Given exercise: Pick out every line in the listing below that contains the string "pixels" and copy each one. Treat uppercase and lowercase letters as different.

** start Supplied material **

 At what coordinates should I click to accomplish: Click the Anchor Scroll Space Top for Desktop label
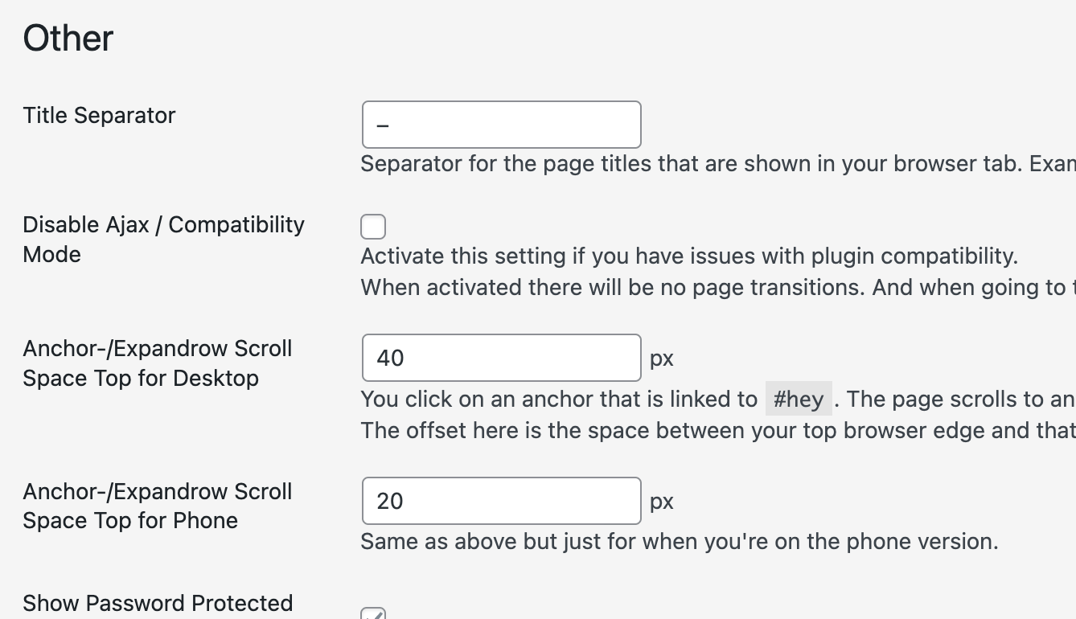(158, 363)
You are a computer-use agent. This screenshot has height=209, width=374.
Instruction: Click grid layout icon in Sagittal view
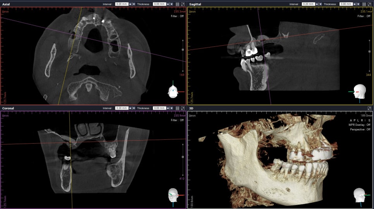(x=364, y=4)
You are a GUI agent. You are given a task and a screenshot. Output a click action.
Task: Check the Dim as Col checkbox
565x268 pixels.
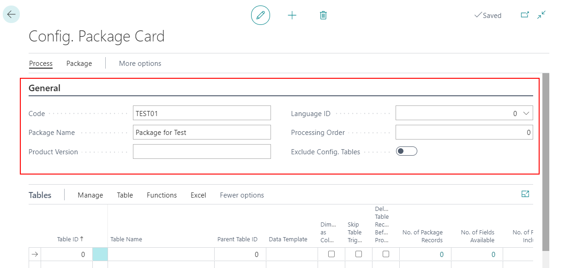[331, 254]
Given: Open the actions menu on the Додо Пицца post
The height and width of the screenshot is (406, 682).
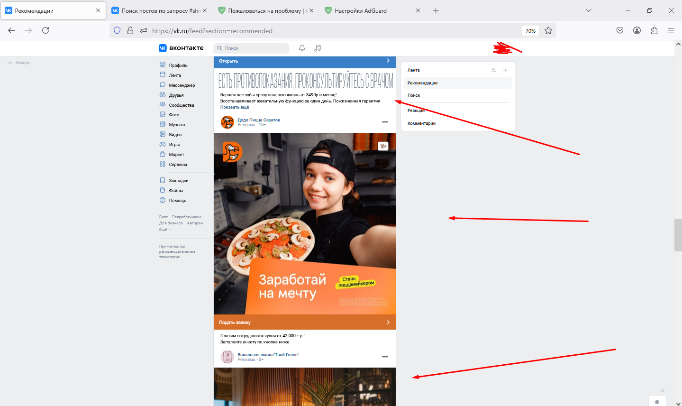Looking at the screenshot, I should coord(384,122).
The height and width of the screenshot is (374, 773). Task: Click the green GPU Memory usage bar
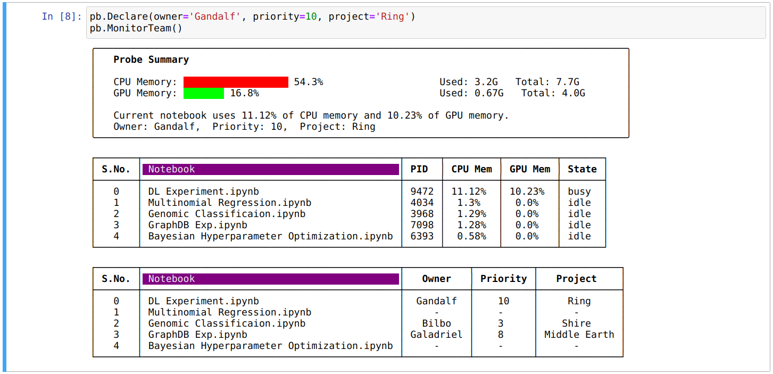(x=203, y=93)
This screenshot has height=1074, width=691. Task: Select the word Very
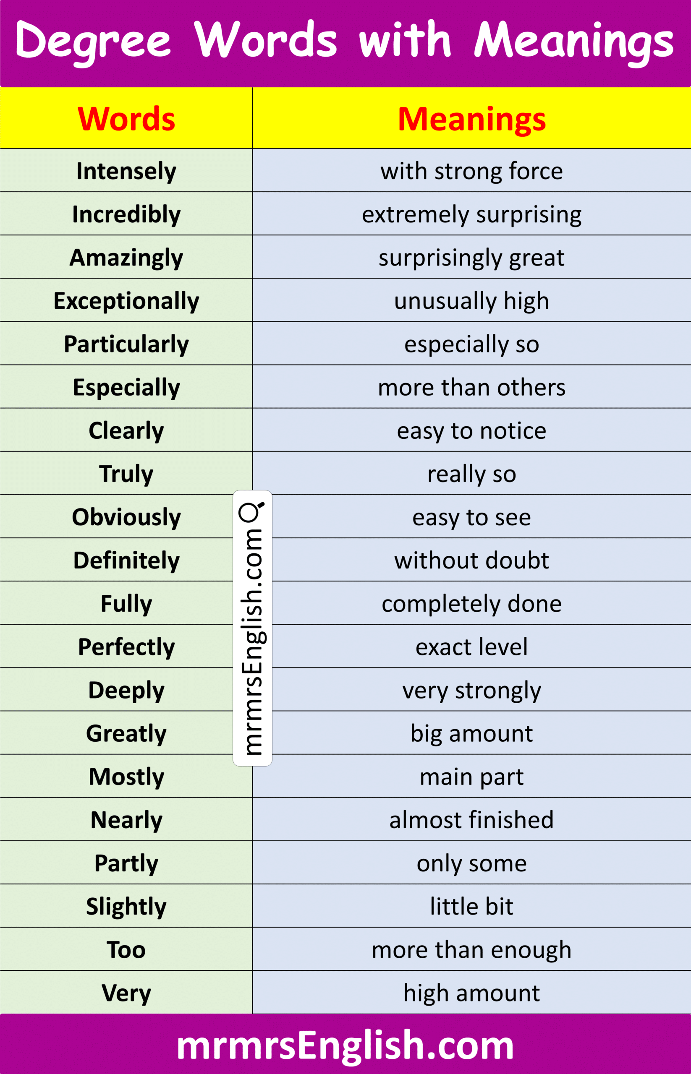tap(126, 993)
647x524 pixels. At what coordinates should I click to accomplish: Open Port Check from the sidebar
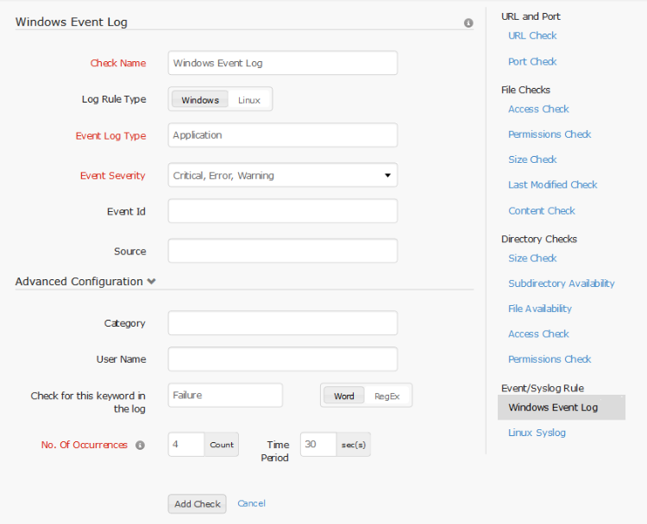pos(532,62)
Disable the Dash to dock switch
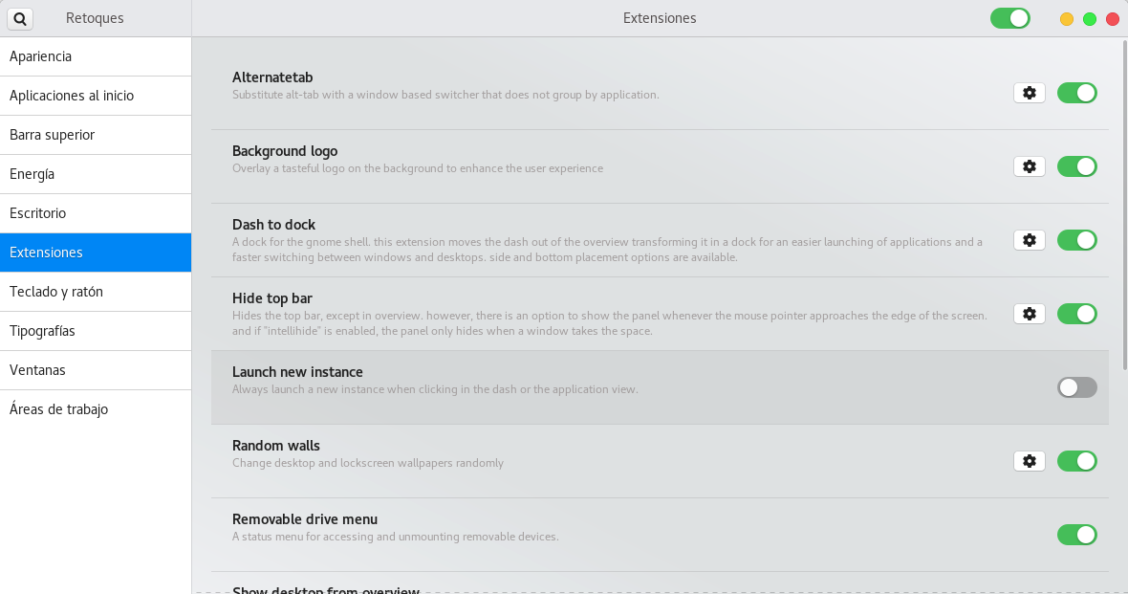 (1077, 240)
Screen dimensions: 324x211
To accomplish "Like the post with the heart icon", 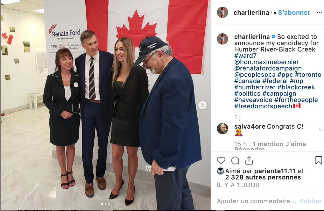I will 221,161.
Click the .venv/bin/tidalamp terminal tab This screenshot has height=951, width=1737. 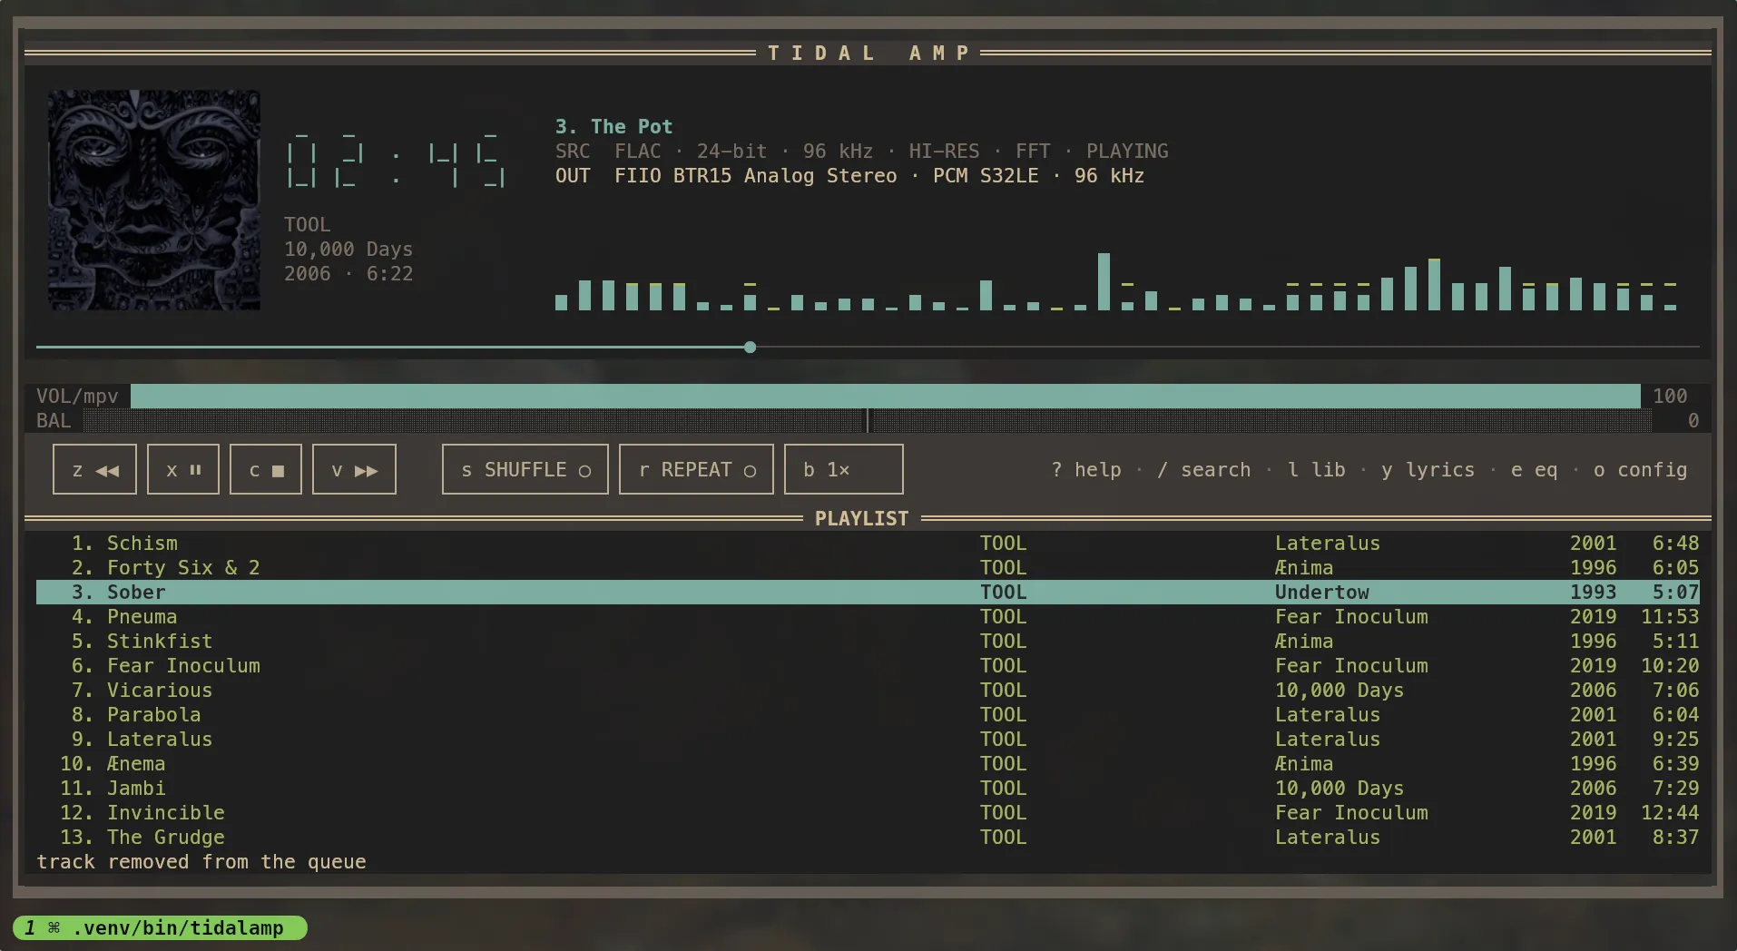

** end Supplied material **

Solution:
565x268 pixels.
647x524 pixels. At what coordinates should I click to accomplish: Open Port Check from the sidebar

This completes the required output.